Once the line containing "Click the DATA section info icon" is reached in the listing below, reproduce it and all later lines through the final one exactly, but omit any pictures.
◆ ◆ ◆ ◆
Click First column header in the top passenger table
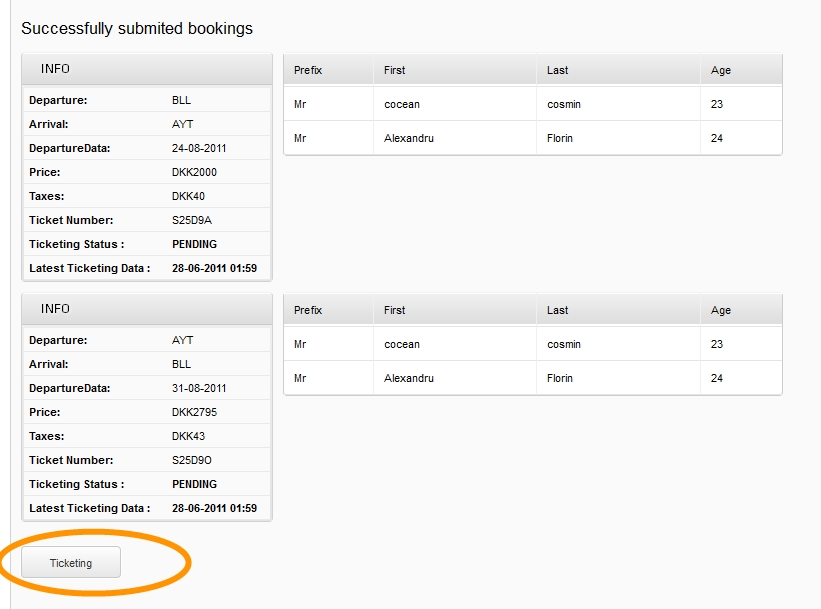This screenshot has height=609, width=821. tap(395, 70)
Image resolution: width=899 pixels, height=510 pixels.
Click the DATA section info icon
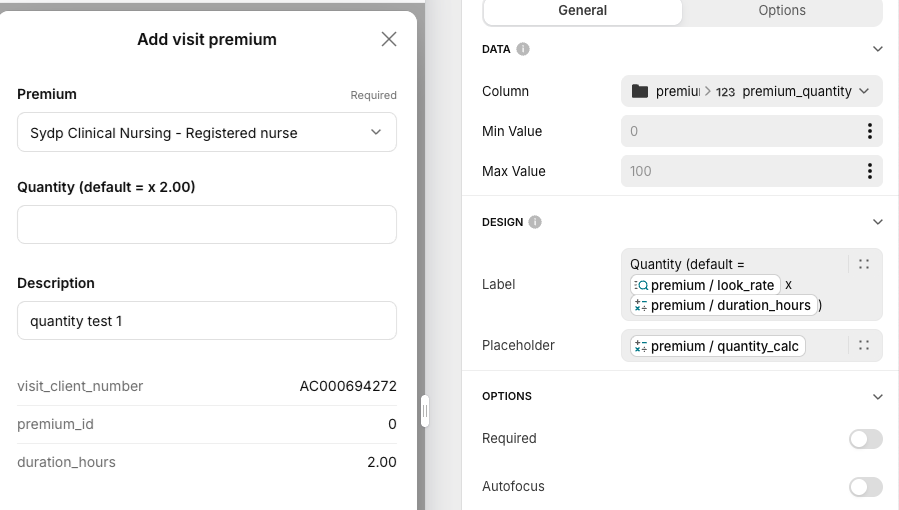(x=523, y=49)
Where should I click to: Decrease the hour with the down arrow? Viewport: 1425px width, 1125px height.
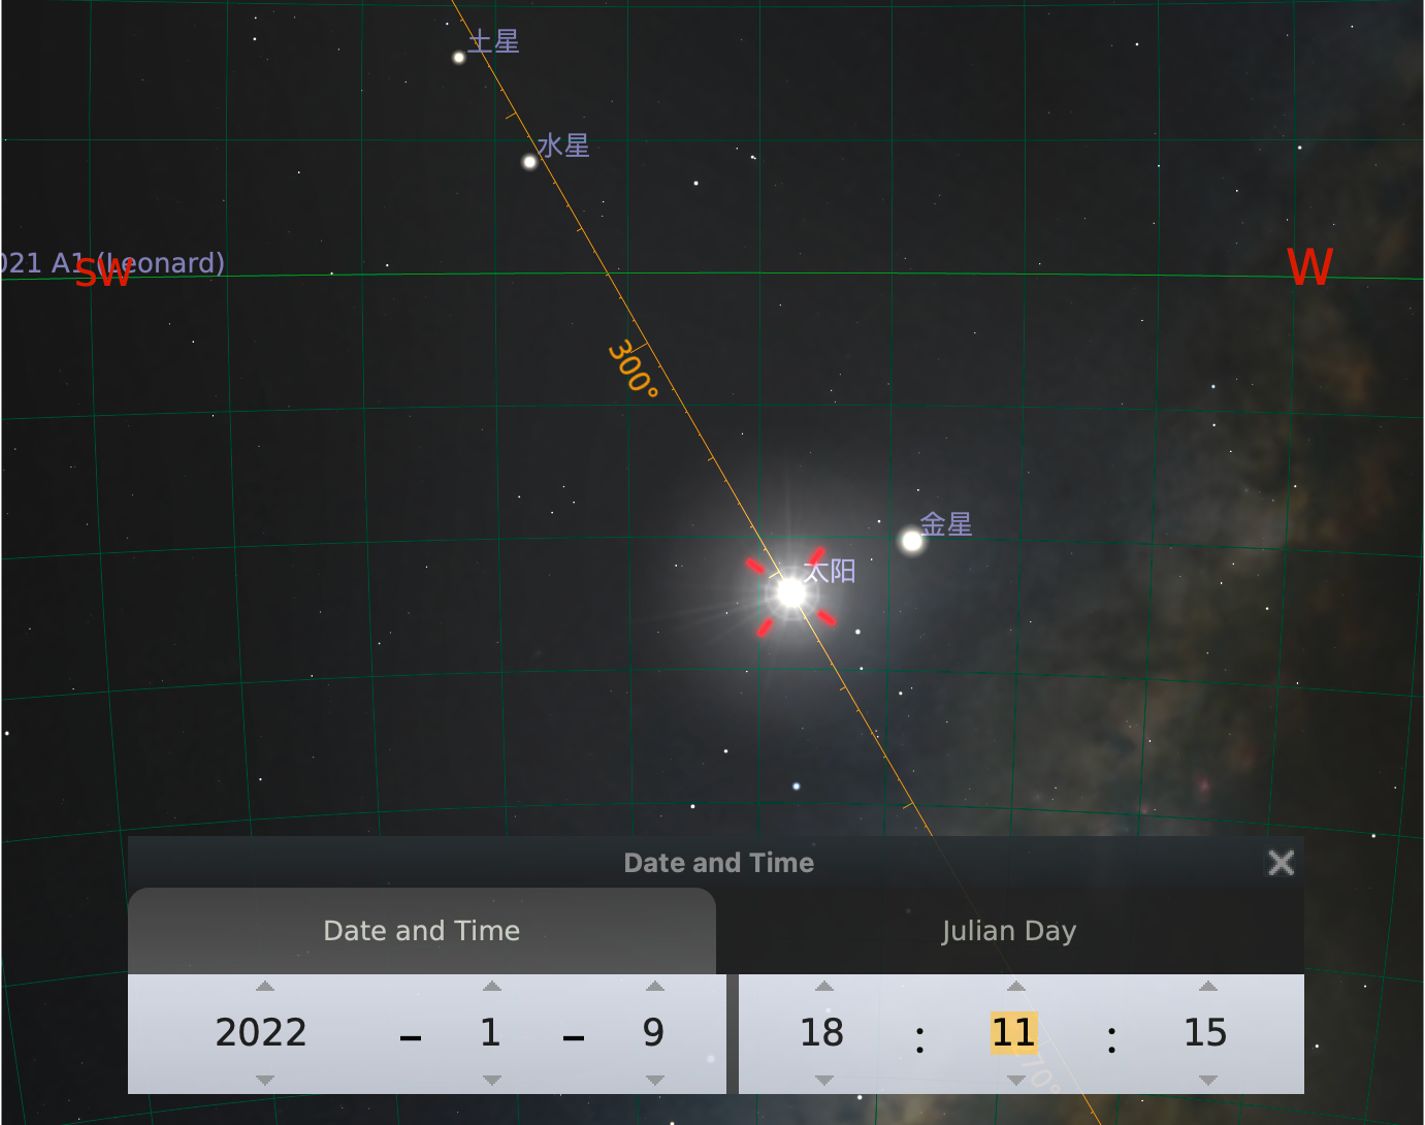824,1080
◆ ◆ ◆ ◆
RESPONSE –
Click the DATA section info icon
(x=523, y=49)
Where should I click to: Decrease the hour with the down arrow? Viewport: 1425px width, 1125px height.
824,1080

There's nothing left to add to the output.